Stated task 1
Rewrite the replaceAll documentation starting at "that occurs in" and ending at "be replaced again.", putting "separate" in place of "independent".

━━━━━━━━━━━━━━━━

The documentation is below

           replaceAll    
 Syntax    
 ======     
      replaceAll(s,find,[ repl ,caseOff, byChar)     

 Parameters    
 ==========    

   "s" is a string target of replacement.    
   "find" can be a string or array of strings.     
   "repl" should be the same type than "find" or empty     

  if "find" is a string, it is a simple replacement for      
    all "find" occurrences in "s" by string "repl"    

  if "find" is an array, it will replaced each string in "find"    
    that occurs in "s" for corresponding string in "repl" array.
  The replace specs are independent: A replacement part cannot    
    be replaced again. 


  if "repl" is empty all "find" occurrences in "s" will be deleted.   
  if "repl" has only one character or element,    
      all occurrences in "s" will be replaced for that one.   

  "caseOff" is true if replacement is case insensitive     
       (default is FALSE)

  "byChar" is true when replacement is based on set of characters.    
  Default is false   

  if "byChar", it will be replaced in "s" all characters in "find"   
  set of characters for corresponding character in  "repl"
  set of characters   

 Return   
 ======   
  the function returns the new string after the replacement.  

To be fair, I ran the benchmark with no parameter test.

━━━━━━━━━━━━━━━━

Stated task 2
List every line of the records that contains the word "screenshot".

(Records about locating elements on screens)
━━━━━━━━━━━━━━━━

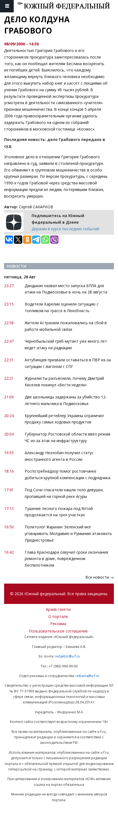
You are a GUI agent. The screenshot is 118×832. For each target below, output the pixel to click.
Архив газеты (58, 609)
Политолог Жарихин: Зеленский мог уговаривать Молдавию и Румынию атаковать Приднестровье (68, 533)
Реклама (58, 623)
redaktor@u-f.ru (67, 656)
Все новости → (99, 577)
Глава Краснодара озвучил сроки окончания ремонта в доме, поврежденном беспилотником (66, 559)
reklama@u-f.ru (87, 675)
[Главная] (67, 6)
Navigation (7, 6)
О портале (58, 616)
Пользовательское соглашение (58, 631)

━━━━━━━━━━━━━━━━

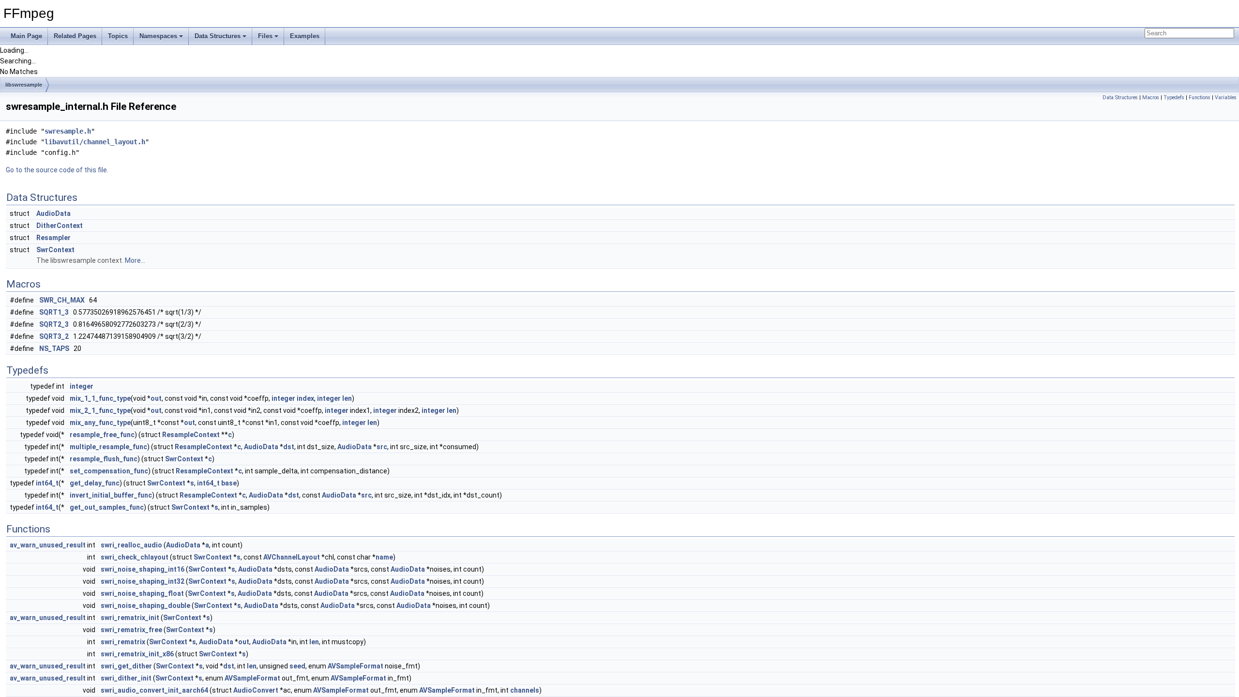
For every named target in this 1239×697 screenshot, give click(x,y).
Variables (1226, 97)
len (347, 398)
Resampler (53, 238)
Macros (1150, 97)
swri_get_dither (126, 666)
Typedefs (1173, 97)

━━━━━━━━━━━━━━━━

Exercise output 1
that occurs in "s" for corresponding string in "repl" array.
  The replace specs are separate: A replacement part cannot    
    be replaced again.

Exercise output 2
You are a GUI agent. The screenshot is 118×832. For each target below, output the pixel to click.
For every named target in this 1239×697 screenshot, give click(x,y).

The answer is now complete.